O sistema de alianças transformou rapidamente essa guerra localizada em conflito europeu. A Rússia, protetora dos eslavos, mobilizou tropas em defesa da Sérvia. A Alemanha, aliada de Viena, declarou guerra à Rússia e, em seguida, à França. A estratégia militar alemã previa invasão pela Bélgica, o que levou o Reino Unido a entrar no conflito em defesa do território belga. Em poucas semanas, grande parte da Europa estava envolvida em uma guerra de proporções inéditas.

O assassinato foi causa ou apenas estopim da Primeira Guerra Mundial?
Entre historiadores, há consenso de que o assassinato de Franz Ferdinand não foi a única causa da Primeira Guerra Mundial.
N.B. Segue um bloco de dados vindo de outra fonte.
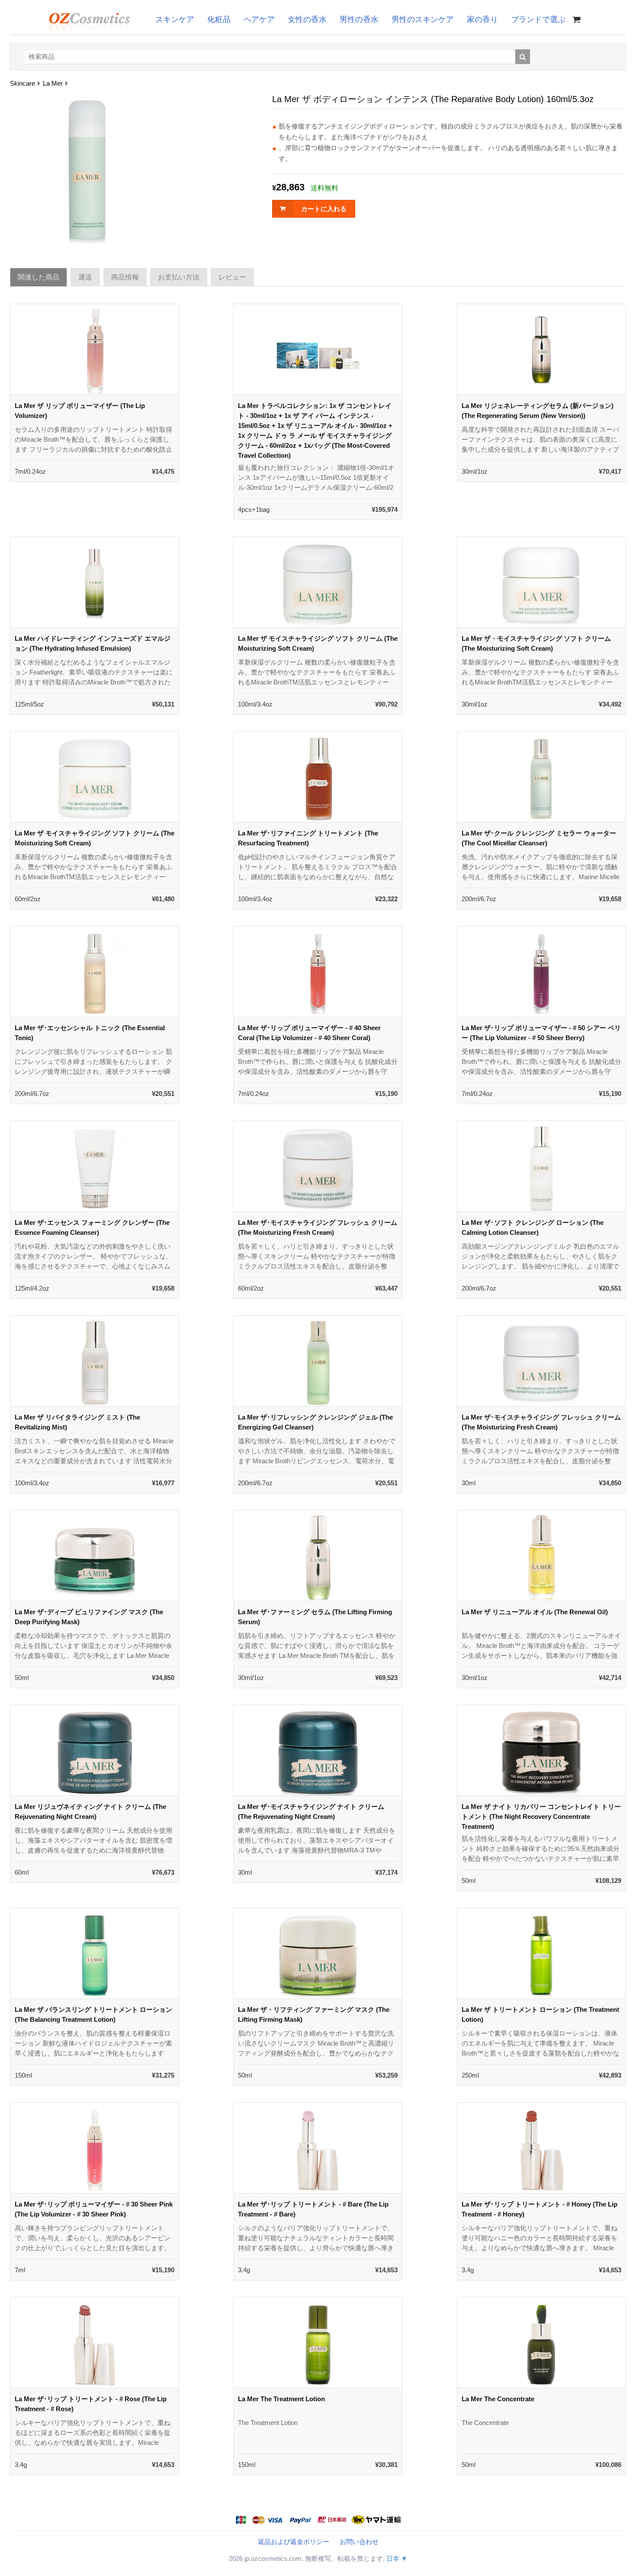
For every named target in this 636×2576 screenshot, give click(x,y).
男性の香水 (359, 19)
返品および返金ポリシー (293, 2541)
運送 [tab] (85, 277)
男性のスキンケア (423, 19)
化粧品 (219, 19)
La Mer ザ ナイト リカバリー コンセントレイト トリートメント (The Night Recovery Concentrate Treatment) (541, 1816)
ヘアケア (259, 19)
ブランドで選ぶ (538, 19)
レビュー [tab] (232, 277)
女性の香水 (307, 19)
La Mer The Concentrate (498, 2399)
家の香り (482, 19)
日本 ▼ (397, 2558)
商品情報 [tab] (125, 277)
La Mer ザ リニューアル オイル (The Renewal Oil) (535, 1612)
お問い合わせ (359, 2541)
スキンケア (174, 19)
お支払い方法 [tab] (178, 277)
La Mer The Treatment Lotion (281, 2399)
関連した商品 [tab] (38, 277)
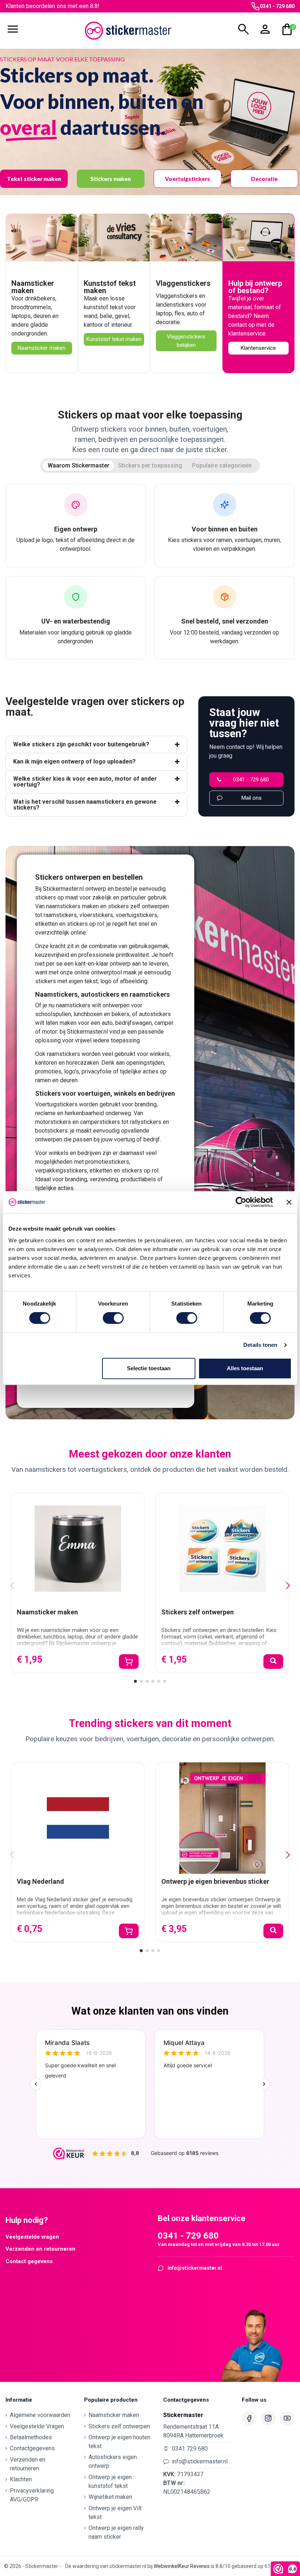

O evento funcionou como estopim em um cenário já marcado por rivalidades coloniais, corrida armamentista, disputas entre impérios e forte nacionalismo. Sem esse contexto de tensões acumuladas, o atentado de Sarajevo provavelmente teria permanecido como crise regional, e não como ponto de partida para um conflito mundial.
A combinação de alianças militares, planos estratégicos rígidos e percepções de ameaça fez com que governos reagissem de forma escalonada, com pouca margem para recuo. O assassinato do herdeiro austro-húngaro ofereceu o pretexto político para que Estados testassem forças, defendessem prestígio internacional e consolidassem interesses geopolíticos. Nesse sentido, o episódio de 28 de junho de 1914 em Sarajevo é lembrado como desencadeador direto da Primeira Guerra Mundial, mas inserido em uma estrutura de conflitos e disputas que se formou ao longo de décadas.
Com o passar do tempo, estudiosos passaram a analisar o atentado não apenas como um crime político, mas como símbolo de um período em que o equilíbrio de poder europeu estava profundamente fragilizado. A morte de Franz Ferdinand e de Sophie revelou o quanto alianças, nacionalismos e rivalidades haviam transformado a Europa em um terreno propício para uma guerra em escala global, que se estenderia até 1918 e marcaria de forma duradoura a história do século 20.